Crispus Nyaga

Crispus Nyaga is a Nairobi-based trader and analyst. He started trading more than 7 years ago as a student. He has published in several reputable websites like The Street, Benzinga, and Seeking Alpha. He focuses mostly on G20 currencies, commodities like Crude oil and Gold, and European and American large-cap companies.

The Canadian dollar continued to decline in overnight trading after the Bank of Canada released the interest rates for the month of March. The bank left interest rates unchanged at 1.75% and pointed that rates could remain unchanged for a longer time. The bank blamed the situation on the ongoing challenges in the global and Canadian economy.

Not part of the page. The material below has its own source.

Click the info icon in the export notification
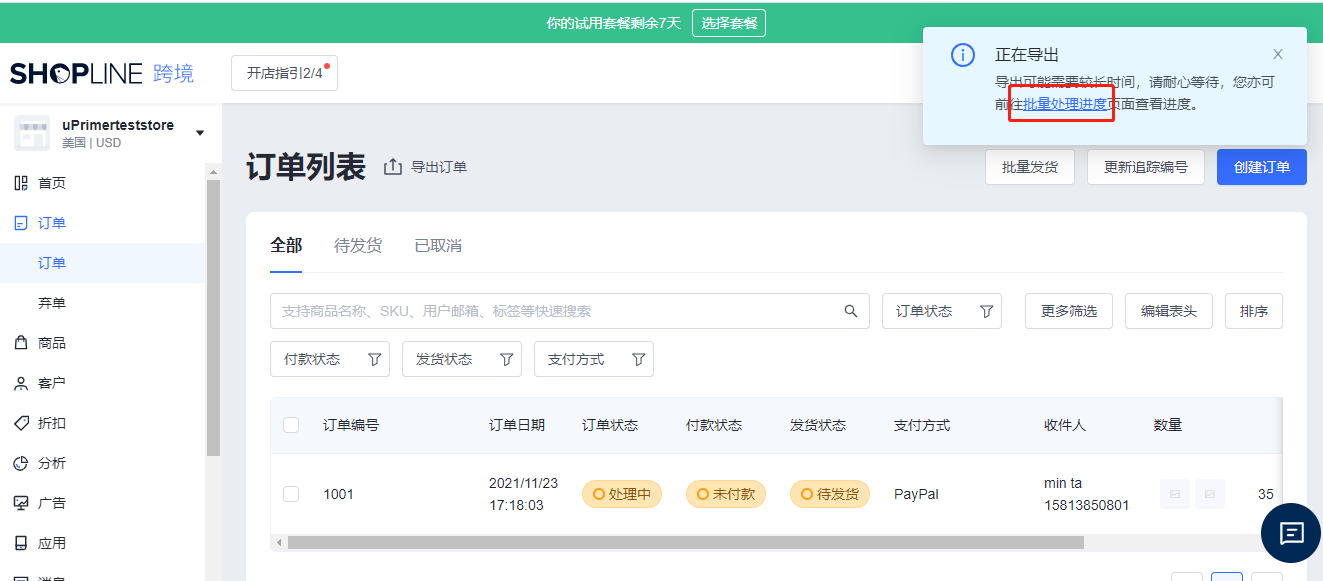The width and height of the screenshot is (1323, 581). point(962,55)
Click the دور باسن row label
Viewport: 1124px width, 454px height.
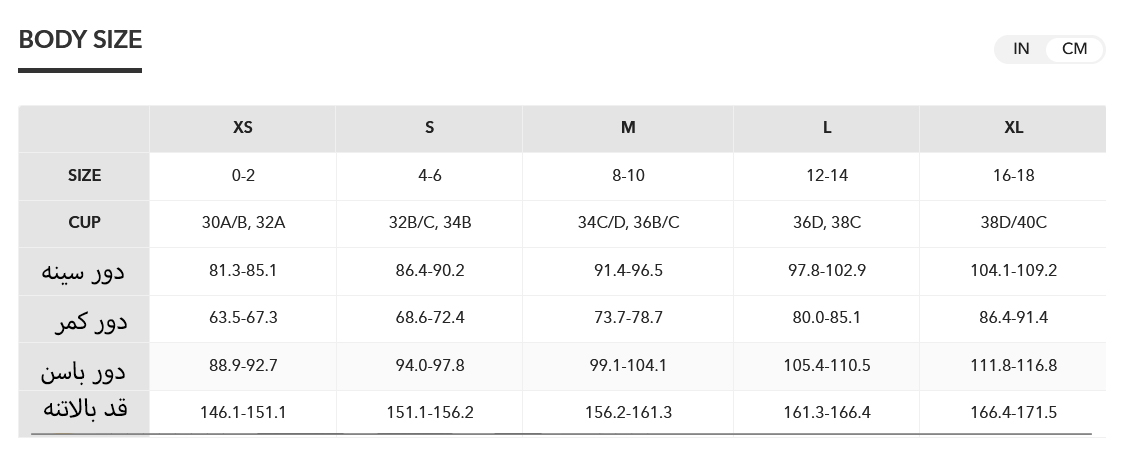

The bank also said that the slowdown in the global economy has been more pronounced and widespread than earlier forecasted in the Monetary Policy Report (MPR). The growth has been mostly hurt by the ongoing trade war and the uncertainties around Brexit. In the MPR, the bank had forecasted temporary slowdown, mostly because of the decline of oil prices. This low price would have led to weak investments in the oil sector and low household spending in the oil-producing provinces. On inflation, the bank said that:

Core inflation measures remain close to 2%. CPI inflation eased to 1.4% in January, largely because of the low gasoline prices. The bank expects CPI inflation to be slightly below the 2% target through most of 2019, reflecting the impact of temporary factors, including the drag from lower energy prices and a wider output gap.

In view of all these, the council of the BOC said that interest rates should be below the neutral range, which is usually 2.5% – 3.5%.

The decision by the bank to leave rates unchanged came on the same day that the Organization for Economic Cooperation and Development (OECD) revised its global economic forecast. The organization now expects the global economy to grow by 3.3%, which is lower than the previous forecast of 3.5%.

After the interest rates decision, the USD/CAD pair rose sharply as traders viewed the statement as being dovish. The pair was already in an upward trajectory even before the statement. As shown below, the pair reached a high of 1.3450, which is the highest level since the first week of January. This level is slightly above the 35-day and 21-day EMAs. It is also along the upper line of the Bollinger Bands while the RSI remains below the 70 overbought level. The pair could continue moving upwards, although this could change depending on the official US jobs numbers expected tomorrow.